A continuación, tras el coro, el tenor, en la misma línea, volverá a decir, refiriéndose a Jesús, lo que en el Salmo se dice en primera persona:

La afrenta le ha destrozado el corazón y desfallece. Esperó compasión y no la hubo; consoladores y no los encontró (Sal 69, 21).

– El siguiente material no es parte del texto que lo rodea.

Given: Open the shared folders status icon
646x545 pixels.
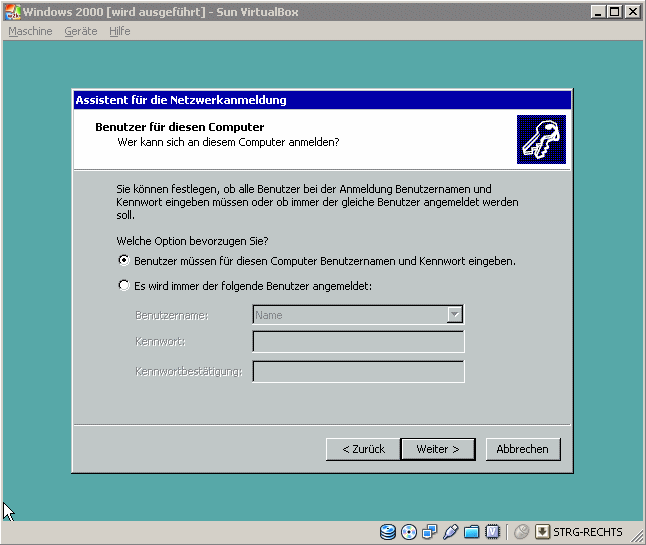Looking at the screenshot, I should coord(472,532).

En estas palabras seguimos contemplando a Jesús y, al mismo tiempo, nos vemos también en ellas. Él se ha entregado por entero, el Amor es lo único que sabe hacer. No se ha protegido, se ha dado desnudo desde el centro de sí mismo, desde su corazón. Y este se ha encontrado con la punta de una lanza como respuesta. Pero el soldado que le atravesó el costado somos tú y yo. Nuestras afrentas son la lanzada que obtuvo por respuesta. La primera palabra, en el diálogo de amor con los hombres, encontró como respuesta el rechazo. Adán creyó que podía construir su vida sin Dios. Nosotros creemos con frecuencia que también podemos prescindir de que el Amor divino sea el suelo sobre el que edificar nuestra existencia. Pero lejos de hacer una sólida construcción, nuestra vida queda asentada sobre la arena. Y no solamente eso, el mal que hemos ocasionado, como riada, revierte sobre nosotros llevándose por delante lo que creíamos haber edificado. Pero el Amor de Dios, aunque no haya encontrado reciprocidad; aunque viniendo a traer consuelo a nuestras fatigas, haya encontrado desolación por nuestra parte; aunque viniendo a compadecerse, le hayamos respondido con nuestra contra-pasión; lejos de extinguirse, nos da un corazón destrozado convertido en fuente de vida. Este espejo en el que nos miramos nos dice cómo hemos sido lanzada. Pero también nos muestra la posibilidad de, saciando nuestra sed en ese manantial, ser con-soladores y con-padecedores suyos. La posibilidad de ser otro Cristo a quien con Él le destrocen el corazón. Continuaremos.